**The exercise:**
Copy out, character for character, the lines of the material from the line containing "You are a computer-use agent. 1200x531" through the line containing "Viewport: 1334px width, 745px", including both of those lines.

[Data listing]
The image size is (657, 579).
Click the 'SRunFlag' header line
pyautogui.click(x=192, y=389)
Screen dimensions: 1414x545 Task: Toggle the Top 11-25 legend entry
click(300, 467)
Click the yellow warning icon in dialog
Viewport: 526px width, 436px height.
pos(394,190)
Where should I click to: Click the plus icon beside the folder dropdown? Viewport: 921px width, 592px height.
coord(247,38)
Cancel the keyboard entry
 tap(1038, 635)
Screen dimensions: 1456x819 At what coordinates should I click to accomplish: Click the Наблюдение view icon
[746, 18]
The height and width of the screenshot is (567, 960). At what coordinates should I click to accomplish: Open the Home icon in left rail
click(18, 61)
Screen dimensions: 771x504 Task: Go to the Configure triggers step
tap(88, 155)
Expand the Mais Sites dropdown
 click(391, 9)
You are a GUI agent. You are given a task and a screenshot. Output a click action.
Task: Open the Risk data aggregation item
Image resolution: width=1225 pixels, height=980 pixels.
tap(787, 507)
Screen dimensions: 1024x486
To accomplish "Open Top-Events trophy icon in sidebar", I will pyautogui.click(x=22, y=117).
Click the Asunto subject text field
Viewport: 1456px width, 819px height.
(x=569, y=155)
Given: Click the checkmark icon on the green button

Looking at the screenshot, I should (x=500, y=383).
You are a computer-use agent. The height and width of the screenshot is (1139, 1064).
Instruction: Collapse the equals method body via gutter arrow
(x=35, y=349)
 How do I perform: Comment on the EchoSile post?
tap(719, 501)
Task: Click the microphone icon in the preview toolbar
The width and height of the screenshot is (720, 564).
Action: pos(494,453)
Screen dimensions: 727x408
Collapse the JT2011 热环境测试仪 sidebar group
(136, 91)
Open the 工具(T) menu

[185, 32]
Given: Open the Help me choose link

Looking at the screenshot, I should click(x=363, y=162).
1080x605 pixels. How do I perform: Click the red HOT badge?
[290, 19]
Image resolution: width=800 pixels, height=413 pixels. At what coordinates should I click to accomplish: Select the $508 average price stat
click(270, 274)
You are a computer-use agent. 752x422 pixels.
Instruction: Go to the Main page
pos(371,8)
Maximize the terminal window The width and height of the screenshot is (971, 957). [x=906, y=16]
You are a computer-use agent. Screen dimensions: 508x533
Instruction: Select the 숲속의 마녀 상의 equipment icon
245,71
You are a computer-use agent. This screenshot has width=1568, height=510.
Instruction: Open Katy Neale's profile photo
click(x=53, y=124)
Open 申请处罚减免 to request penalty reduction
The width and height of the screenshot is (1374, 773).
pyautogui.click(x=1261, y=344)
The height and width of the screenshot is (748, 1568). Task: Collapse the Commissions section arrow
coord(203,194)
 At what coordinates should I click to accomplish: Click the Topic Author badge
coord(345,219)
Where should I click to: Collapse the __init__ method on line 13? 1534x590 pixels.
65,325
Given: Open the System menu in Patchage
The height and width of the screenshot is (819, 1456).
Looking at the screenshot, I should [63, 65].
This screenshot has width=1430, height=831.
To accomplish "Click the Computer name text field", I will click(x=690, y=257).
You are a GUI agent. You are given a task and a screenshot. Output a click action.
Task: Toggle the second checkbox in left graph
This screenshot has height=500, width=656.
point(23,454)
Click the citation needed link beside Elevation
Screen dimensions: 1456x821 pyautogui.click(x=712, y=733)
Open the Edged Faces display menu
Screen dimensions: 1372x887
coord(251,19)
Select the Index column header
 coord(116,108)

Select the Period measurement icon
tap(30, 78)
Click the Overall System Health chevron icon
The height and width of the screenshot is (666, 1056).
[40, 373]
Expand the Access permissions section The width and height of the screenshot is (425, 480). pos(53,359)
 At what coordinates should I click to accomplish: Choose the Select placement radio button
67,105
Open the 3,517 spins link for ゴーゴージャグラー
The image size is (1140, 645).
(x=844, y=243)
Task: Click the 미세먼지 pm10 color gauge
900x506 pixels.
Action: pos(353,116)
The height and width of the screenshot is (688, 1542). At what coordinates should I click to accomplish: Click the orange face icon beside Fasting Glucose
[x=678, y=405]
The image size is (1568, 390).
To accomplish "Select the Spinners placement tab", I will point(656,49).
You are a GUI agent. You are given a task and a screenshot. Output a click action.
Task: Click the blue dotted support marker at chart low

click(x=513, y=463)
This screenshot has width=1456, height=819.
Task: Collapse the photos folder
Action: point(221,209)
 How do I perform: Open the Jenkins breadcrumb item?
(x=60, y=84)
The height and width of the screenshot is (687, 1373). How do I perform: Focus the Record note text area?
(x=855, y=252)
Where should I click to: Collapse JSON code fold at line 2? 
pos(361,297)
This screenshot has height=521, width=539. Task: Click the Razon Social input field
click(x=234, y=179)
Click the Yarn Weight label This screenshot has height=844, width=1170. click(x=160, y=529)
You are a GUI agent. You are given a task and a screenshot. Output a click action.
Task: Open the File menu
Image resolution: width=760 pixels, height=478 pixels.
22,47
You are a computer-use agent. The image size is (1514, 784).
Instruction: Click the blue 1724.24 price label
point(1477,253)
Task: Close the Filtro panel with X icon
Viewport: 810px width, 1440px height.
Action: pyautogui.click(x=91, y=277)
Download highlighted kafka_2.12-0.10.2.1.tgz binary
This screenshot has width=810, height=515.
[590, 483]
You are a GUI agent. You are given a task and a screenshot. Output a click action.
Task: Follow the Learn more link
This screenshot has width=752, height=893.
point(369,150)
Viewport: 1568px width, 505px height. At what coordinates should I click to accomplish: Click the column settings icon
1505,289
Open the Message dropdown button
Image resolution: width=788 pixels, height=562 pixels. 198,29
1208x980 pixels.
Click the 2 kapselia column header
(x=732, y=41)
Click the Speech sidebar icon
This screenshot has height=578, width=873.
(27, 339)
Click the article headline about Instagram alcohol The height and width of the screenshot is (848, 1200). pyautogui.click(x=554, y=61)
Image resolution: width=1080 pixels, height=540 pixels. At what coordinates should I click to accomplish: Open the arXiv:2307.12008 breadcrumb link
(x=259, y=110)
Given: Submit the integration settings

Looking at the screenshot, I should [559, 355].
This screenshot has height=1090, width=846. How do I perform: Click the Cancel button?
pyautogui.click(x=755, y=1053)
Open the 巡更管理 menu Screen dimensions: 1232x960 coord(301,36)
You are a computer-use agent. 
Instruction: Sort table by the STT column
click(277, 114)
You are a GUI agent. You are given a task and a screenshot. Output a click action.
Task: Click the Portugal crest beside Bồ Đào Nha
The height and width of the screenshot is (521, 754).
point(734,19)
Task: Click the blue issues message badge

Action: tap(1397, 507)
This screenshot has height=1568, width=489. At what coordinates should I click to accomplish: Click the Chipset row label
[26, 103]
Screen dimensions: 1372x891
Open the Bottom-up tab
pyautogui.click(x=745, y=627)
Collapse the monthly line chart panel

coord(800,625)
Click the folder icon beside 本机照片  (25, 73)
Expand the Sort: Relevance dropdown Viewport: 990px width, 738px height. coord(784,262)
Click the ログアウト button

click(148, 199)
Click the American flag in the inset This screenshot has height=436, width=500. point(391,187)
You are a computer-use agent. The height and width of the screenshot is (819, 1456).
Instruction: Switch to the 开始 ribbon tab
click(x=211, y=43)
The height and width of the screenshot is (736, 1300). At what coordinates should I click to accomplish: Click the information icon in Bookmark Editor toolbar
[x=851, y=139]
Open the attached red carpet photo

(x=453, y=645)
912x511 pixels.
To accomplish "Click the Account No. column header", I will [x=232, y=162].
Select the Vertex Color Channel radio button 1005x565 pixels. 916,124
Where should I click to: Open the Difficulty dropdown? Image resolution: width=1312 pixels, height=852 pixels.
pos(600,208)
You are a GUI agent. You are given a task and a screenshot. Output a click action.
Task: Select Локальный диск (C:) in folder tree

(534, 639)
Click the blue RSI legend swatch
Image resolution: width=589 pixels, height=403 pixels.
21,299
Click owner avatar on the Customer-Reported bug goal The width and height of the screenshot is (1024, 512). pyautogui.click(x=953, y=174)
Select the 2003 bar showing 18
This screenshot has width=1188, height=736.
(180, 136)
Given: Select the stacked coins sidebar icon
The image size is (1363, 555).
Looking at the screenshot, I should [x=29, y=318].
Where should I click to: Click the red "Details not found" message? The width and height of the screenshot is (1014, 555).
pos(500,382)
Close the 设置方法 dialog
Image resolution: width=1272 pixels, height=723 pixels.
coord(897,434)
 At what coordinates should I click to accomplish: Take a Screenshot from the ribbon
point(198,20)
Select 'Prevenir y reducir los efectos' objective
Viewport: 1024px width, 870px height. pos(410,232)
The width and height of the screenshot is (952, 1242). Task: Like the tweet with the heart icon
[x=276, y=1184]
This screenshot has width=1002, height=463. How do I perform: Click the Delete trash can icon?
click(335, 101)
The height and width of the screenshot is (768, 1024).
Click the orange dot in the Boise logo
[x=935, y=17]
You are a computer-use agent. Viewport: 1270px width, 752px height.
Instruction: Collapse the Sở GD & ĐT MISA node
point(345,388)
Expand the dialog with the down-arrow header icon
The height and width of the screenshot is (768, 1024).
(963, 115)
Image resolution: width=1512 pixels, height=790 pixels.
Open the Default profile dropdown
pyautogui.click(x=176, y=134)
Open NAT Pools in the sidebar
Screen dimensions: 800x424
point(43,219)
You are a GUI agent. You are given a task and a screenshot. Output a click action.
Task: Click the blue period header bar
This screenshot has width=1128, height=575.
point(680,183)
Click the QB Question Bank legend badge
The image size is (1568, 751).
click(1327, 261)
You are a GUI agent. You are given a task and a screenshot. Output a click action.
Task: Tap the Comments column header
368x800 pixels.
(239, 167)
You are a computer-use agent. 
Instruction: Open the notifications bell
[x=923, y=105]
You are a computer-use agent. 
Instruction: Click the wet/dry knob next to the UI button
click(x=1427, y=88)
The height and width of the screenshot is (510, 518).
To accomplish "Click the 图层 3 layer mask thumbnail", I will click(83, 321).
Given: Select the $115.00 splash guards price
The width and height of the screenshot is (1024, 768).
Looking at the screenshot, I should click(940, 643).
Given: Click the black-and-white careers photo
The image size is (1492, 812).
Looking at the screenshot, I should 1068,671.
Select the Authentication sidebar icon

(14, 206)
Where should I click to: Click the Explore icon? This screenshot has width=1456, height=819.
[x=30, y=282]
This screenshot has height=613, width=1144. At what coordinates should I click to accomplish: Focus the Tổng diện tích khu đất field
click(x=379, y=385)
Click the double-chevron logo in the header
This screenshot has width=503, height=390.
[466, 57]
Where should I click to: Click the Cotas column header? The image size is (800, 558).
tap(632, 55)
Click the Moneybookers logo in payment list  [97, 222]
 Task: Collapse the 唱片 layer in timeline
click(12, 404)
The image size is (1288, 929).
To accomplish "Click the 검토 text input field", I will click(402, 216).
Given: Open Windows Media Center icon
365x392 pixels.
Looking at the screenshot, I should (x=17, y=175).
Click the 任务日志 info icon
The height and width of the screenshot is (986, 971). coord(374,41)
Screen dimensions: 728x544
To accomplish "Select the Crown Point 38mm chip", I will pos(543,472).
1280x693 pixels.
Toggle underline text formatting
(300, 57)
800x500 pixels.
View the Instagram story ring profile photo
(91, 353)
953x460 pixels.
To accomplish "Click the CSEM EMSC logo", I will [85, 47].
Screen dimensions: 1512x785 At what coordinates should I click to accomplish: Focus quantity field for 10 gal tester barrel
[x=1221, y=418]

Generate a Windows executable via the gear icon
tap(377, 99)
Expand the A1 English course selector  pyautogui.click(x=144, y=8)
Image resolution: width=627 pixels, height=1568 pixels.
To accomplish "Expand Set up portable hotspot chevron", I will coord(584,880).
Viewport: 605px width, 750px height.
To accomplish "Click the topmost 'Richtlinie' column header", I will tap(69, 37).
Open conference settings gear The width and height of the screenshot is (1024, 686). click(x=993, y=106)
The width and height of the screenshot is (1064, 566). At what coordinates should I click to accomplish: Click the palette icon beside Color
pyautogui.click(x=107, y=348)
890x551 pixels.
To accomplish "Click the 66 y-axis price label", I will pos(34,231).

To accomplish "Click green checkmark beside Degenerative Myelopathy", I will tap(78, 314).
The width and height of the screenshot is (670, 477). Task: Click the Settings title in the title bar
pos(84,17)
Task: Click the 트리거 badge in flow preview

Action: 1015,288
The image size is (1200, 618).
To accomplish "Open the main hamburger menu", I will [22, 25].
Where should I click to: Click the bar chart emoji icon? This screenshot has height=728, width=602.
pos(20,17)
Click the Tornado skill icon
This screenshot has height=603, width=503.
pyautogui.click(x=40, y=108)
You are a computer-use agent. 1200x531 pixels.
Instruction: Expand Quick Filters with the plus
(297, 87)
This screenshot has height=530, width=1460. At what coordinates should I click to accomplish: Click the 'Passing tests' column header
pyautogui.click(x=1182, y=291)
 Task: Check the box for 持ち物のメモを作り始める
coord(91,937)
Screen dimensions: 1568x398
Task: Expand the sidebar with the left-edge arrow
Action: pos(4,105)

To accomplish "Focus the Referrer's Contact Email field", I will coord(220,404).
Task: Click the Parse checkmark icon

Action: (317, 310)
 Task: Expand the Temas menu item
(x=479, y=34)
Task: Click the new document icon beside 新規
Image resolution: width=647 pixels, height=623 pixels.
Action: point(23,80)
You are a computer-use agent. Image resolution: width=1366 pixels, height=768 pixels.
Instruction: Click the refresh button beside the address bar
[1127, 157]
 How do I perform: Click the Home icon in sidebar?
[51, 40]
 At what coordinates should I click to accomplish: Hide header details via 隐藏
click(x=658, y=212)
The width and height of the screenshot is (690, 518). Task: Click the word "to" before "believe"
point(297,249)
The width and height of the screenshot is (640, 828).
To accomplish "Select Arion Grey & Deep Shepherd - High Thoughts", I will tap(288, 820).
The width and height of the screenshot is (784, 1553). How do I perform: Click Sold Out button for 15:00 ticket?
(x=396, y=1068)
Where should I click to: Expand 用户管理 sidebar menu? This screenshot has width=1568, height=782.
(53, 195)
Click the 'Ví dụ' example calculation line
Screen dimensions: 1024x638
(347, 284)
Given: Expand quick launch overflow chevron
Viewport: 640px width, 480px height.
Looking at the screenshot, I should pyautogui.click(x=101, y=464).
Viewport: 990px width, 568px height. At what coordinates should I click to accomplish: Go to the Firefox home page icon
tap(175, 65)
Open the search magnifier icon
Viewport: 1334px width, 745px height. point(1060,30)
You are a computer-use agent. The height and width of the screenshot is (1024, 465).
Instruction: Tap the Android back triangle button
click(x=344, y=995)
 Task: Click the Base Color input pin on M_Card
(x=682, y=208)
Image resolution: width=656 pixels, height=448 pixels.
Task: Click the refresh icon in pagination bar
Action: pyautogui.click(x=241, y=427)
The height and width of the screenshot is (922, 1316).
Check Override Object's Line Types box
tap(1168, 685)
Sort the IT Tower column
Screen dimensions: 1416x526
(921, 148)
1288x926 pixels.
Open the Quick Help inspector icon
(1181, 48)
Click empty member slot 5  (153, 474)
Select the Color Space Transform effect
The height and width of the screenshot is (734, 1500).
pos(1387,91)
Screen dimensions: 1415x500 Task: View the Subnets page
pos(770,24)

**Exercise response:**
You are a computer-use agent. 1200x531 pixels.
Instruction: Expand Quick Filters with the plus
(297, 87)
This screenshot has height=530, width=1460. At what coordinates should I click to accomplish: Click the 'Passing tests' column header
pyautogui.click(x=1182, y=291)
 Task: Check the box for 持ち物のメモを作り始める
coord(91,937)
Screen dimensions: 1568x398
Task: Expand the sidebar with the left-edge arrow
Action: pos(4,105)

To accomplish "Focus the Referrer's Contact Email field", I will coord(220,404).
Task: Click the Parse checkmark icon

Action: (317, 310)
 Task: Expand the Temas menu item
(x=479, y=34)
Task: Click the new document icon beside 新規
Image resolution: width=647 pixels, height=623 pixels.
Action: point(23,80)
You are a computer-use agent. Image resolution: width=1366 pixels, height=768 pixels.
Instruction: Click the refresh button beside the address bar
[1127, 157]
 How do I perform: Click the Home icon in sidebar?
[51, 40]
 At what coordinates should I click to accomplish: Hide header details via 隐藏
click(x=658, y=212)
The width and height of the screenshot is (690, 518). Task: Click the word "to" before "believe"
point(297,249)
The width and height of the screenshot is (640, 828).
To accomplish "Select Arion Grey & Deep Shepherd - High Thoughts", I will tap(288, 820).
The width and height of the screenshot is (784, 1553). How do I perform: Click Sold Out button for 15:00 ticket?
(x=396, y=1068)
Where should I click to: Expand 用户管理 sidebar menu? This screenshot has width=1568, height=782.
(53, 195)
Click the 'Ví dụ' example calculation line
Screen dimensions: 1024x638
(347, 284)
Given: Expand quick launch overflow chevron
Viewport: 640px width, 480px height.
Looking at the screenshot, I should pyautogui.click(x=101, y=464).
Viewport: 990px width, 568px height. At what coordinates should I click to accomplish: Go to the Firefox home page icon
tap(175, 65)
Open the search magnifier icon
Viewport: 1334px width, 745px height. point(1060,30)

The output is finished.